#### [Information provided]
"""

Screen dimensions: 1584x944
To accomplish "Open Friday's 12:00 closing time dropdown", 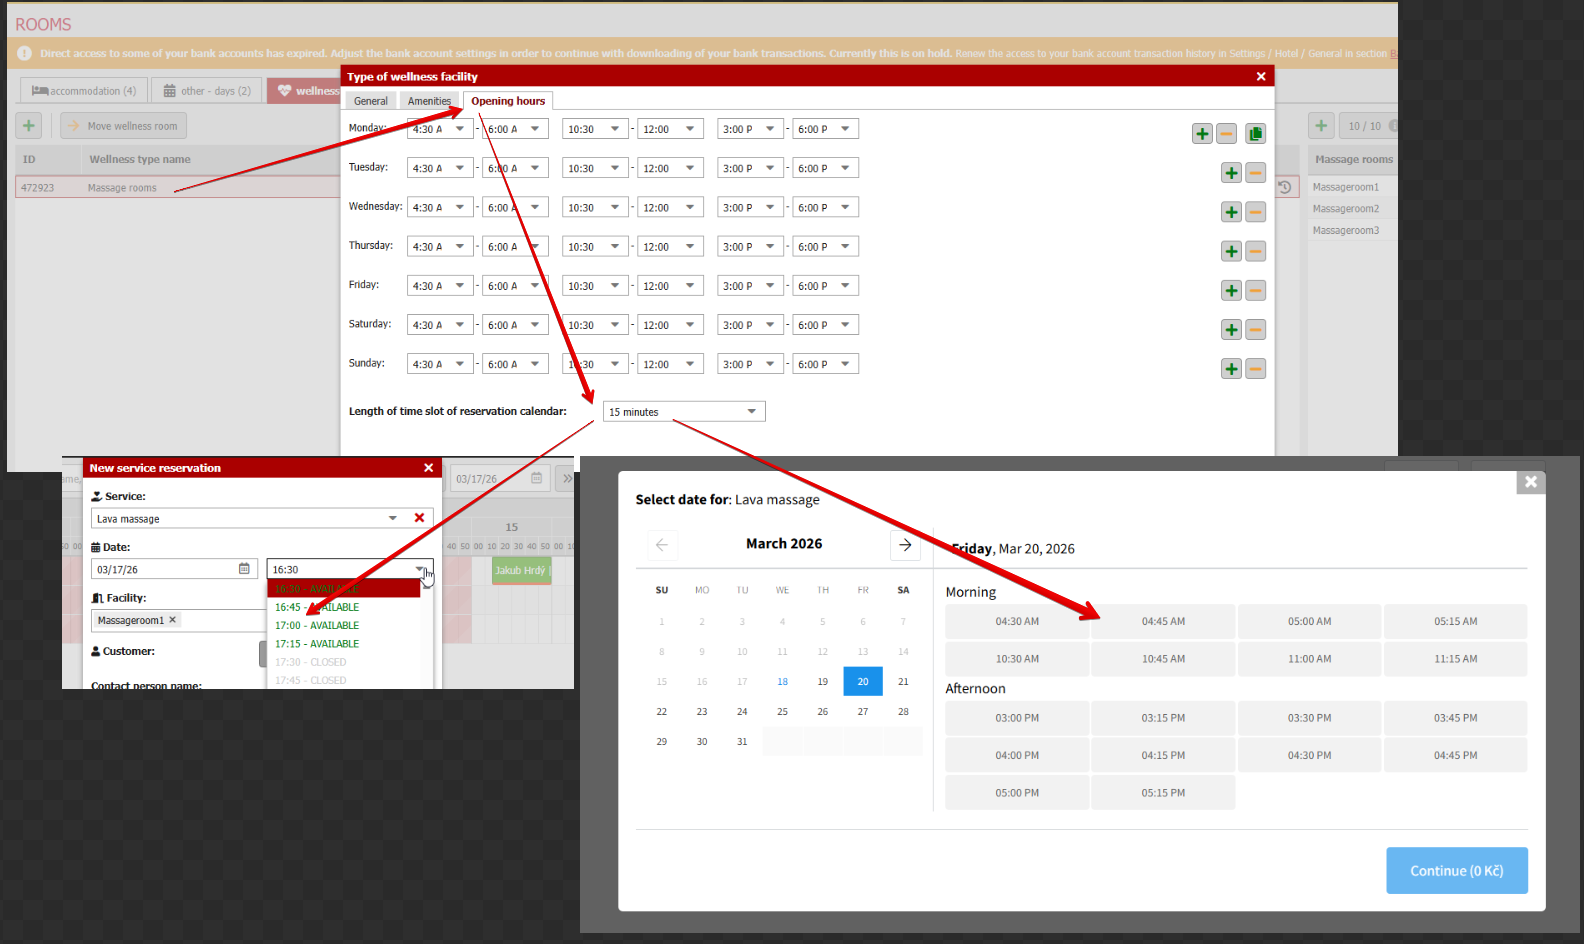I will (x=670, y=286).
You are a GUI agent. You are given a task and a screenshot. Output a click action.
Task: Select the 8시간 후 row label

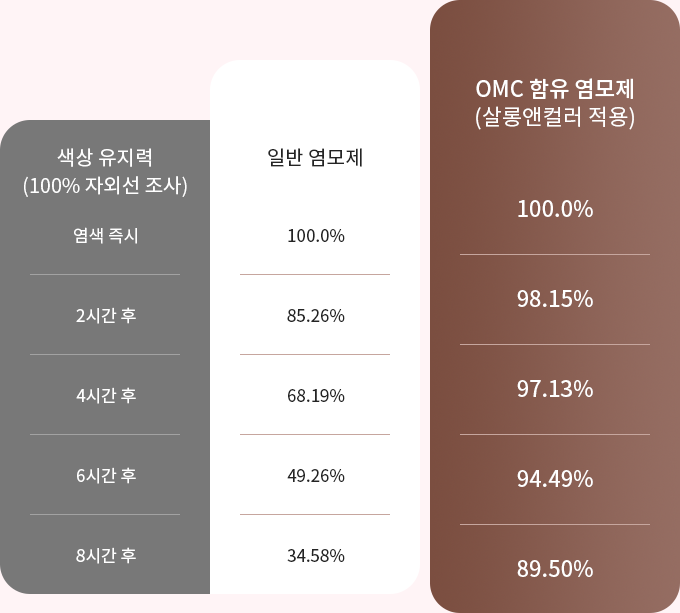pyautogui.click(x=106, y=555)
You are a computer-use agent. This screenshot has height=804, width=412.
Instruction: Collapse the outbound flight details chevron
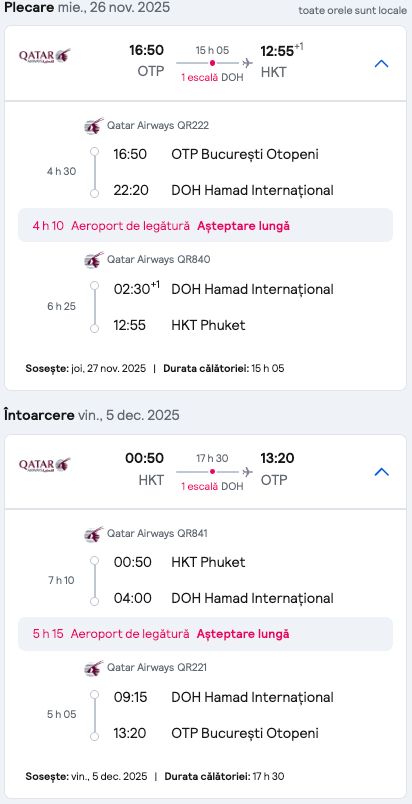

"""

#### [Work request]
Skipping any pictures, copy the line that holds "You are a GUI" and each line after it through the last line of the records, unchanged, and no other lines.

#### [Answer]
You are a GUI agent. You are given a task and a screenshot. Output a click action.
Task: Select the 8시간 후 row label

pyautogui.click(x=106, y=555)
You are a computer-use agent. This screenshot has height=804, width=412.
Instruction: Collapse the outbound flight details chevron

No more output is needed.